James Allen St. John (October 1, 1872 – May 23, 1957) was an American author, artist and illustrator. He is especially remembered for his illustrations for the novels of Edgar Rice Burroughs, although he illustrated works of many types. He taught at the Chicago Art Institute and with the American Academy of Art. He is considered by many to be 'The Godfather of Modern Fantasy Art'. His most famous disciples were Roy Krenkel and Frank Frazetta, the latter of whom has also been styled as the grandmaster of the Genre.

St. John was born in Chicago. His grandfather Hilliard Hely had graduated from Trinity College Dublin and was a portrait painter; his mother Susan Hely studied at the Art Institute of Chicago, the Ecole des Beaux-Arts in Paris and the National Academy of Design in New York, before opening a portrait studio.

St. John's artistic career began in 1898. He studied at the Art Students League of New York. The league included William Merritt Chase, F.V. Du Mond, George de Forest Brush, H. Siddons Mowbray, Carol Beckwith and Kenyan Cox. This was followed by his first commercial relationship with the New York Herald. During this period he spent time in Paris from 1906 to 1908 at the Académie Julian, then moved to Chicago around 1912 and would eventually live at Tree Studios art colony until his death. By this time, He had already produced his best-known work for this publisher back in 1905, The Face in the Pool, which he had both written and illustrated.

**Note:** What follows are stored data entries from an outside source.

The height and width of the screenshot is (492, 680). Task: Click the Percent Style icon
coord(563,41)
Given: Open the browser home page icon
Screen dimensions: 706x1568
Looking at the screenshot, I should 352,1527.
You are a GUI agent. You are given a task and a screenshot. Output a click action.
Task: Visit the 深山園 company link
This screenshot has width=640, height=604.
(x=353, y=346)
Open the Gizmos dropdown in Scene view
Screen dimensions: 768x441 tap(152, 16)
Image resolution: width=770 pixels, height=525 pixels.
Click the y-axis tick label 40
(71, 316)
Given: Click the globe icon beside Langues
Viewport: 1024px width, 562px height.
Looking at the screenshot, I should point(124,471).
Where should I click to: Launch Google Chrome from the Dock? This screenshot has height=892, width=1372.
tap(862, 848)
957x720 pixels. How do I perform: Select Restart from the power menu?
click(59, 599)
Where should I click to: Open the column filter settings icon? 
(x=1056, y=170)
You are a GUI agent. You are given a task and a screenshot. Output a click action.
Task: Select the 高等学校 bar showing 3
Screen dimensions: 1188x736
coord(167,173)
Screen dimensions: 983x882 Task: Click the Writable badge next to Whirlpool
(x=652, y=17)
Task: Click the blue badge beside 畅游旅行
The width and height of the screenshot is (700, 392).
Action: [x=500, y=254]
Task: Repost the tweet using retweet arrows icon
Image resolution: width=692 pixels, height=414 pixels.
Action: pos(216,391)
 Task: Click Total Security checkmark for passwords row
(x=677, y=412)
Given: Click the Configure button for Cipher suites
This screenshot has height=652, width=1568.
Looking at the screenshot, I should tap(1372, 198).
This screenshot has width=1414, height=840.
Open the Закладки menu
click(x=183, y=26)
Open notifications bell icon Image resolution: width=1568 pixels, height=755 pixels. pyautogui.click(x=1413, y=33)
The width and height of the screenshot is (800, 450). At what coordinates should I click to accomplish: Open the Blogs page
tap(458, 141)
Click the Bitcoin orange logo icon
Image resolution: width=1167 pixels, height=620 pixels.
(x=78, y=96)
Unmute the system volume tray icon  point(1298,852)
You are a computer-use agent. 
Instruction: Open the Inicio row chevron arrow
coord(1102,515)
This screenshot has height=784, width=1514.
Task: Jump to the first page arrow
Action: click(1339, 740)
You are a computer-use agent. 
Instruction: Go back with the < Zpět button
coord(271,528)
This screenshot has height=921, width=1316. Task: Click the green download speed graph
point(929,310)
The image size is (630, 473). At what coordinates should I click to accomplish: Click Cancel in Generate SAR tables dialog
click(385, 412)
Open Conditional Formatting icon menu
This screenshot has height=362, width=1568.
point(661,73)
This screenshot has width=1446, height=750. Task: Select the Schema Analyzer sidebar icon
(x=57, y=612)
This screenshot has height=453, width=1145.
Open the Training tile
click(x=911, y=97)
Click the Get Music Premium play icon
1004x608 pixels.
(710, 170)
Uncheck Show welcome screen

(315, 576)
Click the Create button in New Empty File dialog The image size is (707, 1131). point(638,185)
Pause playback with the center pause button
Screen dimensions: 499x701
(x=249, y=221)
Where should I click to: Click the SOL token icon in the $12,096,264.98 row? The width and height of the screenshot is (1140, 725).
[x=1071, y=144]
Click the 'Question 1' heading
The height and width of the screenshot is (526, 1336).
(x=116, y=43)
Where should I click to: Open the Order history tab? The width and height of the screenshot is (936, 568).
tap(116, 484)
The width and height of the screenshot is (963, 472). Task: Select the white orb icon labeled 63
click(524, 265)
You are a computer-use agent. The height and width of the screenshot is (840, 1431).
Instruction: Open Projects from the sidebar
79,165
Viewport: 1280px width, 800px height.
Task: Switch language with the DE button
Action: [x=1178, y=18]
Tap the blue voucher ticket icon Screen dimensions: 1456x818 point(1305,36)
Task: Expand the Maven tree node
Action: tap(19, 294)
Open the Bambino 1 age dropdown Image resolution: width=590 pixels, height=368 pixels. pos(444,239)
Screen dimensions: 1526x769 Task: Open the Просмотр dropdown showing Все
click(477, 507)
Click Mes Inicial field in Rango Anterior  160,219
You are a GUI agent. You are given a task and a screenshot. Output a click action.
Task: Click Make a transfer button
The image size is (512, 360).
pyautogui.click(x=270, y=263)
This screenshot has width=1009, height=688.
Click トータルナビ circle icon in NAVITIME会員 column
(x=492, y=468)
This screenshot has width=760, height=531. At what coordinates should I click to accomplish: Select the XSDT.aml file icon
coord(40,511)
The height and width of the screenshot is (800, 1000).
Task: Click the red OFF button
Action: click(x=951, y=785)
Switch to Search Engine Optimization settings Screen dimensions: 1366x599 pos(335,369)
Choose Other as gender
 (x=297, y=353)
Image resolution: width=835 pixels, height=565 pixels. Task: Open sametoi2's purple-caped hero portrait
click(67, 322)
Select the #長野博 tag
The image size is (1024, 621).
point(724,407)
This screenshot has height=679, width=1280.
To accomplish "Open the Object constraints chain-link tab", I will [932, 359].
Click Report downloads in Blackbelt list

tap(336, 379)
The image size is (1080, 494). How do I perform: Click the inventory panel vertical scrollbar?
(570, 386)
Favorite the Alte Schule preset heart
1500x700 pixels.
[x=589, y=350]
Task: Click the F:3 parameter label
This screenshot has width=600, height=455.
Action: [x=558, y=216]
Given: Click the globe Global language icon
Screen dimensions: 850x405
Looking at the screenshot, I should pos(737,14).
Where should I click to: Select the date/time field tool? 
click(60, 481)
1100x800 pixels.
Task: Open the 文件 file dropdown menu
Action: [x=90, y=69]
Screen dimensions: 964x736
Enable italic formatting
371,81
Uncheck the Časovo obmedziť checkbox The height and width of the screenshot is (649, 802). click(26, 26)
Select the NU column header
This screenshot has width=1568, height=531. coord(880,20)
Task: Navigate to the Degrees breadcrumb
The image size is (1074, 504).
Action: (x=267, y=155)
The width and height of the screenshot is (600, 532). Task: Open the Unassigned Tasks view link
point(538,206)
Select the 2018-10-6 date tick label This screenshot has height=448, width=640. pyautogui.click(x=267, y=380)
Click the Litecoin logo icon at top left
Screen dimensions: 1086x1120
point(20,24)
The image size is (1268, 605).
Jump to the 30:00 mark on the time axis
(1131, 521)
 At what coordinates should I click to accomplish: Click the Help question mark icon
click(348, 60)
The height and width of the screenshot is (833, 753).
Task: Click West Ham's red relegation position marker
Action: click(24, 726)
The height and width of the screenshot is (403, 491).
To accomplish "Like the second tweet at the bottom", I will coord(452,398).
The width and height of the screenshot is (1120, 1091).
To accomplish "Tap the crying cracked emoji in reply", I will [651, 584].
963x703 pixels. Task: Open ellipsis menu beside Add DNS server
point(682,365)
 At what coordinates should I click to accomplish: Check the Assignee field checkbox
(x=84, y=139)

While in Chicago he became close friends with artist Louis Grell. Here he began his work with the publisher A.C. McClurg & Co., where he was contracted to illustrate Burrough’s The Beasts of Tarzan in 1916.

During WWI he created military recruitment posters and Liberty Bonds.

His work was also published in Amazing Stories and Fantastic Adventures magazines.

==Teaching==
St. John had taught at the New York School of Art in the 1890s. In 1917 he began to teach at the Art Institute of Chicago; in later years he taught at the Businessmen's Art Association in Chicago and the American Academy of Art in Chicago.

==Publications==
St. John’s illustrations appeared in many of Burrough’s works, including The Moon Maid (1926), The Master Mind of Mars (c1928), Tarzan and the Golden Lion, Tarzan and the Jewels of Opar, Thuvia: Maid of Mars, and Warlord of Mars.

His art work also appeared in works by Edith Ogden Harrison (The Lady of the Snows, 1912), Harold Bell Wright (The Re-Creation of Brian Kent, 1919), George Washington Ogden (Claim Number One, 1922), and Clarence Edward Mulford (Bring Me His Ears, 1922).

In the 1920s his work was published in several magazines including Colliers, The Rotarian, and Liberty; in later decades he was published in Boy's World, Amazing Stories, Fantastic Adventures, Other Worlds, and Mystic Magazine.

==Family life==
He married Ellen May Munger on November 11, 1905.